Meu pai fora do Serviço Austríaco e, reformado, com uma pensão e com seu patrimônio, comprou esta residência feudal e o pequeno terreno em que se encontra por uma pechincha.
Nada pode ser mais pitoresco ou solitário. Fica numa ligeira elevação em uma floresta. A estrada, muito antiga e estreita, passa em frente de uma ponte levadiça, jamais erguida em meu tempo, e seu fosso tem um poleiro e muitos cisnes. Flutuando sobre a superfície da água, frotilhas de lírios brancos.
Dominando tudo isso, o schloss mostra sua fachada com muitas janelas, suas torres e sua capela gótica.
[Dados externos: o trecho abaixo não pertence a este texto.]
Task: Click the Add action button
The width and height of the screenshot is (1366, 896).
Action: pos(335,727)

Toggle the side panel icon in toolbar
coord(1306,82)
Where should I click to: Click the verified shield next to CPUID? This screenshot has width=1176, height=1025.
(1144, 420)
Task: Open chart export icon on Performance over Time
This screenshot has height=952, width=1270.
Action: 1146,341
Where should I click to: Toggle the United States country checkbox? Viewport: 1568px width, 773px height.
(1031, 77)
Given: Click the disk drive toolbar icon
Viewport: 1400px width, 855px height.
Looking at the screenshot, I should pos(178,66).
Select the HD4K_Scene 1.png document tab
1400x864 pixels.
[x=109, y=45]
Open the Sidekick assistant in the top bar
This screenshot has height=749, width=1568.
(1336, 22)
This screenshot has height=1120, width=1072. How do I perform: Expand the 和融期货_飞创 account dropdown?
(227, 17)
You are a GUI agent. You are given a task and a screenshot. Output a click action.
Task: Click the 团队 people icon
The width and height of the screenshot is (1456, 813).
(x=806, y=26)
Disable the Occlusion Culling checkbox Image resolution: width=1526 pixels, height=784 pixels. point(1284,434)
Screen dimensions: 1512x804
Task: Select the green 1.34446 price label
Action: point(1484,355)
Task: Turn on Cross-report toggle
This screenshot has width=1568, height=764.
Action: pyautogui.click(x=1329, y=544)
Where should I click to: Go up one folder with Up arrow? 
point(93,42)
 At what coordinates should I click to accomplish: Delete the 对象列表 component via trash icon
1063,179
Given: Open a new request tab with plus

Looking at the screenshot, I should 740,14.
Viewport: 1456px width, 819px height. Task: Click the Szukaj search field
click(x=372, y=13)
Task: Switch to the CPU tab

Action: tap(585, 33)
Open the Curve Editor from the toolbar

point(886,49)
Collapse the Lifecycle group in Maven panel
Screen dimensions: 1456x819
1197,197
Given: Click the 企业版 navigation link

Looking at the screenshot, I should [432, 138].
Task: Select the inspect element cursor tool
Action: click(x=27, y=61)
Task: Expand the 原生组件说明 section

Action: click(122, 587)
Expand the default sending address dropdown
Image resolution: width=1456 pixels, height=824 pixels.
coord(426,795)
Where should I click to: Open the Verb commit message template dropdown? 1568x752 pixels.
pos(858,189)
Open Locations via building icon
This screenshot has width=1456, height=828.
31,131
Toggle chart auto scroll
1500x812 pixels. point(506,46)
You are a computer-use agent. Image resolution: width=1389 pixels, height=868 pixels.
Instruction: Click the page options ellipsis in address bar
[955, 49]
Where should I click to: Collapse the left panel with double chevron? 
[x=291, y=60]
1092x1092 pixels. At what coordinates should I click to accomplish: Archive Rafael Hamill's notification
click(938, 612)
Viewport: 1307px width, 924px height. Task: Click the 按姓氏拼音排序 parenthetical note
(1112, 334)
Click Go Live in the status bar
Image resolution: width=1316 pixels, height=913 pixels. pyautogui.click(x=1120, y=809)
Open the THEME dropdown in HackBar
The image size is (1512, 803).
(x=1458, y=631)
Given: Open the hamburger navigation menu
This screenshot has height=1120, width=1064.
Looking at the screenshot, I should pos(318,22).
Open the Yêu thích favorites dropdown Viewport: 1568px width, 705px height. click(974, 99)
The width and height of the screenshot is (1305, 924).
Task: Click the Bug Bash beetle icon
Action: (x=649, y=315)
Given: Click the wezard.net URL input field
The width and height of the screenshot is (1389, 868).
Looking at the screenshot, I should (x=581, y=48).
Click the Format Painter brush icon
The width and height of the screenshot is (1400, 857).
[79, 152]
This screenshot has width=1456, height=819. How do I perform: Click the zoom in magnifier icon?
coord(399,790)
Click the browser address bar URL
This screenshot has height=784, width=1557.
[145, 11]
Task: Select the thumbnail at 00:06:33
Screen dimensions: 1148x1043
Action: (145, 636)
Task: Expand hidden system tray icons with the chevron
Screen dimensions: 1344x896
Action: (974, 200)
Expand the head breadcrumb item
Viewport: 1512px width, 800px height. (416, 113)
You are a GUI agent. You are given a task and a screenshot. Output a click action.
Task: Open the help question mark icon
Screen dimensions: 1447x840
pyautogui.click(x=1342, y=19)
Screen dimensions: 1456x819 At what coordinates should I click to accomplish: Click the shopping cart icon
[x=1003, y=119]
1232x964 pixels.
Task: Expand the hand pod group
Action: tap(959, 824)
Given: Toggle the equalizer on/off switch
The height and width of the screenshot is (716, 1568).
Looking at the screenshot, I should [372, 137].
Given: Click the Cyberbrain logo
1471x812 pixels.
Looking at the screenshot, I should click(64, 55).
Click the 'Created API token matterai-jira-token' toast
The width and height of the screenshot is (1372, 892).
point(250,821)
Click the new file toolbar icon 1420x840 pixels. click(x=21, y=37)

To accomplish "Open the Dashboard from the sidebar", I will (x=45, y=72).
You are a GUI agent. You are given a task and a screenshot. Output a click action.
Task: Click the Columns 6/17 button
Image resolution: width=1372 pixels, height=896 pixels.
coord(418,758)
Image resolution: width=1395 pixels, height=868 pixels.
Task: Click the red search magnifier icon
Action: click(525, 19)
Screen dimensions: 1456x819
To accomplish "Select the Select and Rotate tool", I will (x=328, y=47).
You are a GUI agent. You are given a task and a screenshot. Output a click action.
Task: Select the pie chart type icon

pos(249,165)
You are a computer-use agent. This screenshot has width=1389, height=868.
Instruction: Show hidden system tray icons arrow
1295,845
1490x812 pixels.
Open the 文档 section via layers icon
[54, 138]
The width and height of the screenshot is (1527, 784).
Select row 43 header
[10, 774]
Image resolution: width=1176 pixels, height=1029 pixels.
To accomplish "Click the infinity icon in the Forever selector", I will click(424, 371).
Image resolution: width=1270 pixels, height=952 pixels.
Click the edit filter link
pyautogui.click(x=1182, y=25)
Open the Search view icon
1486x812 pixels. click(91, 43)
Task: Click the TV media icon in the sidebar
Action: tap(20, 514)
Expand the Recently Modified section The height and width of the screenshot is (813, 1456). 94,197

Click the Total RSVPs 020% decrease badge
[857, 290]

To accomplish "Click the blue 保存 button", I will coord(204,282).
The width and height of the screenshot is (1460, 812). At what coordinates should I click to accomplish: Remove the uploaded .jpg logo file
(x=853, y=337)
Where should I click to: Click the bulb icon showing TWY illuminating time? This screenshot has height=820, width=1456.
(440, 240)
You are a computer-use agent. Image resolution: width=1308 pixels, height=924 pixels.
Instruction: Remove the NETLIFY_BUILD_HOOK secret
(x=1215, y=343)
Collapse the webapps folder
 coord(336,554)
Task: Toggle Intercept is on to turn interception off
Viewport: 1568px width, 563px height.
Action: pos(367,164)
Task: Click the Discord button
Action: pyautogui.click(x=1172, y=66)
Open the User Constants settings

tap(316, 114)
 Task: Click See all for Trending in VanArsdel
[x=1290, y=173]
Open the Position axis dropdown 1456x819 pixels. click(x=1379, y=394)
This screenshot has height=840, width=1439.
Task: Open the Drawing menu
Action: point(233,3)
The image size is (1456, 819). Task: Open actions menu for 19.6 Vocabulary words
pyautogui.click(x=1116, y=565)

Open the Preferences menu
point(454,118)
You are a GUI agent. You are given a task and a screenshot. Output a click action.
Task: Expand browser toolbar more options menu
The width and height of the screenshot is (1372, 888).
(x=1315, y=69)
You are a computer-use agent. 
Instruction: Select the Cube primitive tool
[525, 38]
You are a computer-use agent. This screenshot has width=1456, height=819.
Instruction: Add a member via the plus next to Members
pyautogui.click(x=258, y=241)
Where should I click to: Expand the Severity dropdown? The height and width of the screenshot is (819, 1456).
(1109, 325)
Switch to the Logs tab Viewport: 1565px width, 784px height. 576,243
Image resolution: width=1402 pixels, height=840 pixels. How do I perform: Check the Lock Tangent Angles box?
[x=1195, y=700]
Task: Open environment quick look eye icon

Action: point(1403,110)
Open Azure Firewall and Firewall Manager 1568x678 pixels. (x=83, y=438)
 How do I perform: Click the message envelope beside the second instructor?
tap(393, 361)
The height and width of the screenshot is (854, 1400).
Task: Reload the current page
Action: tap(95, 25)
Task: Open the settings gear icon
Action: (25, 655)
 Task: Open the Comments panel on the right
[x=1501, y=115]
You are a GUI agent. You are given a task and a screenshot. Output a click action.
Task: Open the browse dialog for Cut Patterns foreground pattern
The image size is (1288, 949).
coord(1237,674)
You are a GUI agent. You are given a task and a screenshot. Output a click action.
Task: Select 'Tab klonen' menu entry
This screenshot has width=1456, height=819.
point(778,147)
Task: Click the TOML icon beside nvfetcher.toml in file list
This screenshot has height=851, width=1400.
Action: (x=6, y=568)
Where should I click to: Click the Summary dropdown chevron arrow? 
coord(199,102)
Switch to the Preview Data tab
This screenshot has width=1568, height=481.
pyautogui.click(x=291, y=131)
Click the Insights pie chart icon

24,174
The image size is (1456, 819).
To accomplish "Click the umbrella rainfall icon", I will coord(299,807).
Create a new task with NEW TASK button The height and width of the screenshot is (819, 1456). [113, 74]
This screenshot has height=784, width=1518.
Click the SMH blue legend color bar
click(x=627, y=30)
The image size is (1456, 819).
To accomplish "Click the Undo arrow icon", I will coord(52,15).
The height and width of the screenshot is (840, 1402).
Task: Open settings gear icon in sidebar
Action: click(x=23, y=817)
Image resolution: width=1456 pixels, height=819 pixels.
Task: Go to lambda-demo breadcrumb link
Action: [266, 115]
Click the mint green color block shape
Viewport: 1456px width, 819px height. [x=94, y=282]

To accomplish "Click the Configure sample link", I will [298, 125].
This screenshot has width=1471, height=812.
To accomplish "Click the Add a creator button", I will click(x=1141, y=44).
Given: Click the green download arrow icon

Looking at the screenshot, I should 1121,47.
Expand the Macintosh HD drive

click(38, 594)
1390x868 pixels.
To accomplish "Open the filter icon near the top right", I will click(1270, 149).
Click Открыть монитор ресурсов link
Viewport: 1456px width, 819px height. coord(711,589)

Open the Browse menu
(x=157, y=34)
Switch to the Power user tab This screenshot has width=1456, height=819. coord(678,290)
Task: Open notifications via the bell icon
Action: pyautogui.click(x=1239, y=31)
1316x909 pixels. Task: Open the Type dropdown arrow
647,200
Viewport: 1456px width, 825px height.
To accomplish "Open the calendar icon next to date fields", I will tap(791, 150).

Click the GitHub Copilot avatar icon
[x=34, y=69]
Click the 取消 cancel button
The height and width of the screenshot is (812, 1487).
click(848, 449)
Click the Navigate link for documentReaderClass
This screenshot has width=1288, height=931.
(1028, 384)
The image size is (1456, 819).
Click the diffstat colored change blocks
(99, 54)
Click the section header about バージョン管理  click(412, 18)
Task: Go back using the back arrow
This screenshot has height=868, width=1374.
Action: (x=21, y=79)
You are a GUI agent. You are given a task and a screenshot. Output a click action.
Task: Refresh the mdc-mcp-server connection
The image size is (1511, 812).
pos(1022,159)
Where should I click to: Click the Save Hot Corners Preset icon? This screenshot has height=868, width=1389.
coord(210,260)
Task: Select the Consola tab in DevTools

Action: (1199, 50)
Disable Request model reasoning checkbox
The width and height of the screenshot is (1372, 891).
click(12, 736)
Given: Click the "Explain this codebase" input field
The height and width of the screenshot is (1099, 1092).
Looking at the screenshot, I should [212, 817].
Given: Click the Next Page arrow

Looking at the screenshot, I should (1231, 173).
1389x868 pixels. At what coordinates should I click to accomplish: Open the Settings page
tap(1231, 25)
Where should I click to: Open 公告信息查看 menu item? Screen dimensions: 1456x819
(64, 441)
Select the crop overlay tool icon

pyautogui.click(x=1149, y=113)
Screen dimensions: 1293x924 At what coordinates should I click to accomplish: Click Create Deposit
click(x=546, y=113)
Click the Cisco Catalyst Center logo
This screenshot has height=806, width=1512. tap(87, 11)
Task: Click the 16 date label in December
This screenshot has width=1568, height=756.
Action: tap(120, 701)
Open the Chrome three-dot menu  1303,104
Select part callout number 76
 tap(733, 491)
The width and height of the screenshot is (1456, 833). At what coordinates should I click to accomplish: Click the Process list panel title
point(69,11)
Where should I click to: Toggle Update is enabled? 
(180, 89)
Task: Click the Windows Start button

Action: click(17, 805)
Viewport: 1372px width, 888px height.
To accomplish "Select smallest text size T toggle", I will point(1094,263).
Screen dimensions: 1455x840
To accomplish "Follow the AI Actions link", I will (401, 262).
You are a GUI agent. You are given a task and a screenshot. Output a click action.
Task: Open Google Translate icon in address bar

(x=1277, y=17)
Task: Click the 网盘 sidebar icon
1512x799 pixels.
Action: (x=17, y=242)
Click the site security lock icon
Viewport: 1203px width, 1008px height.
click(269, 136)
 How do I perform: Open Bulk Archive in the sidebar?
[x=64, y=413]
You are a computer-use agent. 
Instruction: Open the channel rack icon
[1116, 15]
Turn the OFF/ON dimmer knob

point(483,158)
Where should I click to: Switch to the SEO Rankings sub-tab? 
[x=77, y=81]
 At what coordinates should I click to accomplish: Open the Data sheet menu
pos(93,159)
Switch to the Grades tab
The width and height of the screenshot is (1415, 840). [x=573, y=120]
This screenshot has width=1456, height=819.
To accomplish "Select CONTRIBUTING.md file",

A floresta abre-se em uma pitoresca e irregular clareira e muito antes do portão, à direita, uma íngreme ponte gótica acompanha a estrada que serpenteia ao longo de um riacho que mergulha em profundas sombras através do bosque. Eu disse que este é um lugar muito solitário. Julgue se digo a verdade. Olhando da porta da sala de entrada, a floresta em que nosso castelo se localiza estende-se quinze milhas para a direita e doze para a esquerda. A aldeia habitada mais próxima dista cerca de sete de suas milhas inglesas, à esquerda. O schloss tradicional mais próximo é o do velho General Spielsdorf, cerca de vinte milhas de distância para a direita.
Eu disse a aldeia "habitada" mais próxima porque há, apenas três milhas a oeste, ou seja, na direção do castelo do General Spielsdorf, uma aldeia arruinada, com sua pitoresca e minúscula igreja, agora sem teto, em cujo corredor estão os túmulos desfeitos da orgulhosa família Karnsteins, agora extinta, que uma vez possuiu igualmente o desolado chateau que, na espessura da floresta, contempla do alto as silenciosas ruínas da cidade.
A respeito da causa da deserção do inesquecível e melancólico local, existe uma lenda que vou narrar a você em uma outra ocasião.
Devo dizer-lhe agora como é muito pequeno o grupo que constitue os habitantes do nosso castelo. Não incluo servos, dependentes ou aqueles que ocupam cômodos nos edifícios anexos ao schloss. Ouça e admire! Meu pai, que é o mais gentil homem sobre a face da terra, mas velho, e eu, que na data da minha história contava apenas dezenove anos. Oito anos se passaram desde então.
Eu e meu pai constituíamos a família no schloss. Minha mãe, uma senhora estiriana, morreu na minha infância, mas eu tinha uma bondosa governanta que esteve comigo, eu poderia dizer, desde a minha infância. Não consigo me lembrar de um momento em que seu gordo e bondoso rosto não fosse uma figura familiar em minha memória.

Essa era Madame Perrodon, nascida em Berna, cujo cuidado e bom caráter, em parte, supriu para mim a perda de minha mãe, de quem eu nem me lembro de tão cedo que a perdi. Ela era a terceira pessoa em nossa pequena confraria no jantar. Havia uma quarta, Mademoiselle De Lafontaine, uma mulher como você denomina, creio eu, uma educadora de refinamento. Falava francês e alemão, Madame Perrodon francês e inglês incorreto, a que o meu pai e eu acrescentávamos o inglês que, parte para evitar tornar-se uma língua perdida entre nós e parte por motivos patrióticos, falávamos todos os dias. A conseqüência era uma Babel da qual estranhos costumavam rir e que não vou tentar reproduzir nesta narrativa. Havia dois ou três jovens amigas, próximas da minha idade, que eram visitantes ocasionais em períodos mais longos ou mais curtos. A essas visitas ocasionalmente eu retribuía.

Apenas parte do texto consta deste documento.